GC AWS Old Images (from packer)

[smerle33]

Service(s)

AWS

Summary

handle a Garbage Collector to remove OLD AMI version

Should be split in 3 steps :

• dev (done by feat(GC AWS AMI): Garbage collector for DEV images packer-images#201 )
• staging
• prod

Reproduction steps

No response

[dduportal]

Reminder of the "rules" for the GC of AMIs (I can't find my previous comment so I'm adding it here as asked :) ).

Rule of thumb I propose is "1d, 1m, 1y":

• "Dev" images (e.g. created by a PR build or a developer local build): if an AMI tagged as "dev" is older than 24h, then 🗑️
  • Rationale: these images are short lived, only to demonstrate that a PR does not break the build and have the intented purpose.
• "Staging" images (e.g. created by a build of the main branch, which purpose it to ensure that "it just works"): if an AMI tagged as "staging is older than 1 week, then 🗑️
  • Rationale: the principal branch is built once per week, hence no need to keep older versions
• "Production" images (e.g. created by a tag build and used in production): if an AMI tagged as "production" is older than 1 year, then 🗑️
  • Rationale: 1 year is a laaaaaareg margin to really ensure that we clean things up. I personnaly would try a "3 months" rules so if we do not update an AMI soemwhere, then we'll see it fail in 3 month, but given the low amount of tagged images, no need to worry.

[dduportal]

Addon: we also have to delete the snapshot along with AMI.

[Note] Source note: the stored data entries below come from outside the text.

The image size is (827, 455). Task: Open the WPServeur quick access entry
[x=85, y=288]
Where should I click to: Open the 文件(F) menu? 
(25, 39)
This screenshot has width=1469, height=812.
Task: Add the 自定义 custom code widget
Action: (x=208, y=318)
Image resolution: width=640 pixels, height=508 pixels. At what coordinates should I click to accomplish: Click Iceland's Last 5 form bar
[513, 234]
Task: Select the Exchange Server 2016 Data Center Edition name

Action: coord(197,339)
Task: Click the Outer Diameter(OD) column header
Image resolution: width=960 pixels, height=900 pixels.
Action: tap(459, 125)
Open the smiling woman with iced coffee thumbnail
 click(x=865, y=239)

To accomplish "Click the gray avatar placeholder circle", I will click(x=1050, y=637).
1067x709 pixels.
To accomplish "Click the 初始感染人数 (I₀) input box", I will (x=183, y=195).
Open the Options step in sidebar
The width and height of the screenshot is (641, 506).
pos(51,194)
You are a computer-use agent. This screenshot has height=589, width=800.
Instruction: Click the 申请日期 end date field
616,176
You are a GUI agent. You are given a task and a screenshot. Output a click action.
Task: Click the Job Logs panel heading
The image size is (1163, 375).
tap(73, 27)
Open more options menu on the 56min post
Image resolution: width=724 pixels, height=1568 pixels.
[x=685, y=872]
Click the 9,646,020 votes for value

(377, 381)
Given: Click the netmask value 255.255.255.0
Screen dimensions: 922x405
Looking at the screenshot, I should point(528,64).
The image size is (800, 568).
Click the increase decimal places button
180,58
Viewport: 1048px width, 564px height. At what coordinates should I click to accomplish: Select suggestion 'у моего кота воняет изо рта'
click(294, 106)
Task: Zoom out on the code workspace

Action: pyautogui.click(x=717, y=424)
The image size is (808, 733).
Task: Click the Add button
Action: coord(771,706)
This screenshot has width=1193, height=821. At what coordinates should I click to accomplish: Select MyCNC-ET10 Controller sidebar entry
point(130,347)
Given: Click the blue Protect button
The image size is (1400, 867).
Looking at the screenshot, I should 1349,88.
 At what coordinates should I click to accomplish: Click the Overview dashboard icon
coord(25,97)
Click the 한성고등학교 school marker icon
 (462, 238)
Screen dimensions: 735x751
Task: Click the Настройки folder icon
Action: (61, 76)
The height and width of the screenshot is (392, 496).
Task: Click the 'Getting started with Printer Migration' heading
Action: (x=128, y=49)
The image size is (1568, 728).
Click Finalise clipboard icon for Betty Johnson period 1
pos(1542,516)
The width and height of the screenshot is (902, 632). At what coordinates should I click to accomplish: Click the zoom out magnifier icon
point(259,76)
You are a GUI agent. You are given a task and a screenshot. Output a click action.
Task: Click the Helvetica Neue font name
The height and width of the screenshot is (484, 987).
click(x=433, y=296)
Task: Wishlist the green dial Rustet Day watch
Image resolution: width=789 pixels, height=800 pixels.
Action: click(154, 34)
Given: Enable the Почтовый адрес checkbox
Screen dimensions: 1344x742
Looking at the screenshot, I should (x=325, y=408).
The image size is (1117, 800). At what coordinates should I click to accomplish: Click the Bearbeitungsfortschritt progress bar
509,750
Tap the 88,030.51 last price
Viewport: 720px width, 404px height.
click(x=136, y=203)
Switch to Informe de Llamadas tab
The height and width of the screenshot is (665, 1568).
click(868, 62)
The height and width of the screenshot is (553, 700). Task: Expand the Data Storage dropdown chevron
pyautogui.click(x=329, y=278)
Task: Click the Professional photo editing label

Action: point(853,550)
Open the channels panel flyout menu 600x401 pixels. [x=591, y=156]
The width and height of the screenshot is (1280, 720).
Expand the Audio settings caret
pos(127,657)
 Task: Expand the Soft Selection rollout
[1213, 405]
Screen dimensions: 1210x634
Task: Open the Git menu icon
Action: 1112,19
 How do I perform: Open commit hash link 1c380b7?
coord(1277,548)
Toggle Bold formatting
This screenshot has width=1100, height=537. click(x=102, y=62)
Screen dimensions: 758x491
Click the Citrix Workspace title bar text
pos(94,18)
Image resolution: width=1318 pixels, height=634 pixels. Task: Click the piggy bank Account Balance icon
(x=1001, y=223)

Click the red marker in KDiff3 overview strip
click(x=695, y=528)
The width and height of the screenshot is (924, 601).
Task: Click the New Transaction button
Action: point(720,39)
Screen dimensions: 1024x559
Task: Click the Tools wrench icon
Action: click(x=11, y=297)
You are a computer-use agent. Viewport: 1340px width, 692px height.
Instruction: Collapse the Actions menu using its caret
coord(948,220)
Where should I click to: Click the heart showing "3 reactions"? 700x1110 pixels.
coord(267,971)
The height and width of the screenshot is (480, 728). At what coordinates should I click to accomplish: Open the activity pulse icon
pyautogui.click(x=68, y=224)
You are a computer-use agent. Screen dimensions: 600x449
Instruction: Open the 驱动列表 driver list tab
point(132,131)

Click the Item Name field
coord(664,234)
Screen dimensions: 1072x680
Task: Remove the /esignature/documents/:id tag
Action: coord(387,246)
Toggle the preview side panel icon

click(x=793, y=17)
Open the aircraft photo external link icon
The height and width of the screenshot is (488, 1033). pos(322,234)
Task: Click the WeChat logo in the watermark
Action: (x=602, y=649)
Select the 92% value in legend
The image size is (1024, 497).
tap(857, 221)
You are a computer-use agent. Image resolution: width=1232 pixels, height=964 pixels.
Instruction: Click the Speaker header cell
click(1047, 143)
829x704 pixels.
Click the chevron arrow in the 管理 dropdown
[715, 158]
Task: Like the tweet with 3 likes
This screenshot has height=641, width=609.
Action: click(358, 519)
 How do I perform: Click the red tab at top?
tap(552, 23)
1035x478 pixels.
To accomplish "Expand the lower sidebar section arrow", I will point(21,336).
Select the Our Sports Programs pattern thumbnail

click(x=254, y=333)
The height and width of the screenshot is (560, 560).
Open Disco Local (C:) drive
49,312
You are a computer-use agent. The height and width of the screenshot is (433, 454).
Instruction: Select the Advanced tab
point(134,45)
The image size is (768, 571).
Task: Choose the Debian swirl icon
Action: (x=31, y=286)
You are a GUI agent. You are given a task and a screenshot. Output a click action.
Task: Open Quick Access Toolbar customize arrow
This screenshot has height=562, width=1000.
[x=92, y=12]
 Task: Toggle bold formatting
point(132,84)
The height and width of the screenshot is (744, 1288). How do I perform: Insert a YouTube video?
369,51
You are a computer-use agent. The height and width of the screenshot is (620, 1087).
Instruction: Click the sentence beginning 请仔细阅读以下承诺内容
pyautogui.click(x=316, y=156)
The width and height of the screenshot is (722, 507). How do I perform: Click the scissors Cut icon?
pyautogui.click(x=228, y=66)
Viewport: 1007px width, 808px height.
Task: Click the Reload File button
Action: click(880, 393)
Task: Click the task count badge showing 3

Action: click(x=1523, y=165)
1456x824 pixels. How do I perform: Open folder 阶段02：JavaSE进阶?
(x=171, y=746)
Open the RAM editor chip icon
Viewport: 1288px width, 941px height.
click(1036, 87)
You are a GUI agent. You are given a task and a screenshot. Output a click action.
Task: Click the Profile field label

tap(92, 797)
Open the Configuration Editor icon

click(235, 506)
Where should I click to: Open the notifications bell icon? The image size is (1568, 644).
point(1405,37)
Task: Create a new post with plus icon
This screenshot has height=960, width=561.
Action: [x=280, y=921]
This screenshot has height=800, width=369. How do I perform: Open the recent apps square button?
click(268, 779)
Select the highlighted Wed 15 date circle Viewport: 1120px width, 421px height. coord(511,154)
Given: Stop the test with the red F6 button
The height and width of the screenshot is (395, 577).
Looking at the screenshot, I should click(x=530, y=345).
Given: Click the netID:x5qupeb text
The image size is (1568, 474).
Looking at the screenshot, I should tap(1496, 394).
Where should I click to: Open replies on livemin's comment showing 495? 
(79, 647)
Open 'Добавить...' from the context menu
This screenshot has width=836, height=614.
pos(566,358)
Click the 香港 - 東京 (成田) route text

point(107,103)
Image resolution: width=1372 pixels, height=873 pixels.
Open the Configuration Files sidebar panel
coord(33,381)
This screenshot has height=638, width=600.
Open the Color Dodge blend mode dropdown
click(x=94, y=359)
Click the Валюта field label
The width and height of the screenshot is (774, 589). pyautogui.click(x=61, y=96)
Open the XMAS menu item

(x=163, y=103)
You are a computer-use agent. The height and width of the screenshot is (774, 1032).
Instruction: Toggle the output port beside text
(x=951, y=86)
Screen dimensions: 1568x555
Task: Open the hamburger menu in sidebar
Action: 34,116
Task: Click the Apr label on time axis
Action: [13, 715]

The AWS documentation at https://docs.aws.amazon.com/AWSEC2/latest/UserGuide/deregister-ami.html describe the process: when you want to "delete an AMI", it's a 4 steps task:

1. Get the AMI ID (already done by our script)
2. Get the snapshot ID associated with this AMI
3. Deregister the AMI (already done by our script)
4. Delete the snapshot

[dduportal]

• Implemented a snapshots cleanup for 1 year-old snapshots as per Spring 2023: Decrease AWS costs #3502
  • chore(cleanup AWS) garbage collect EC2 snapshots older than 1 year on us-east-2 packer-images#587
  • Fixup with chore(cleanup AWS snapshots) fixup of #587 packer-images#589
• Implemented cleaning up of staging images inhttps://github.com/chore(cleanup AWS images) ensure staging images older than 7 days are removed packer-images#590

Checking the result

[dduportal]

• Result is promising. We are down to 512 AMIS (instead of more than 3000 before).
• Updating the "Rule of thumb" to:
  • dev => 1 day
  • staging => 1 week
  • prod => 2 months
• implement prod cleanup - chore(cleanup AWS images) remove AMI with build_type=prod older than 2 months packer-images#594
  • Went from ~512 AMIs to only 163 with this change
• change the snapshots threshold to 2 month instead of 1 year (and see the result before decreasing it to 1 week and then 1 day) - chore(cleanup AWS snapshots) decrease threshold to 2 month packer-images#595

[dduportal]

Manually deregistered the folloiwng AMIs:

• Ubuntu 20.x (ref. Ubuntu 22.04 upgrade campaign #2982)
• AMIs in us-east-2 with no tags at all
• AMIS oldere than 2 month

=> we're down to 72 AMIs (instead of 3000s).

Time to clean up the snapshots now!

[dduportal]

• Result of running chore(cleanup AWS snapshots) decrease threshold to 2 month packer-images#595 in production: snapshots amount went from ~ 4300 to 1001 now 👍

[dduportal]

• chore(cleanup AWS snapshots) try to delete when older than 1 day packer-images#597 result is: 85 snapshots left. That should help!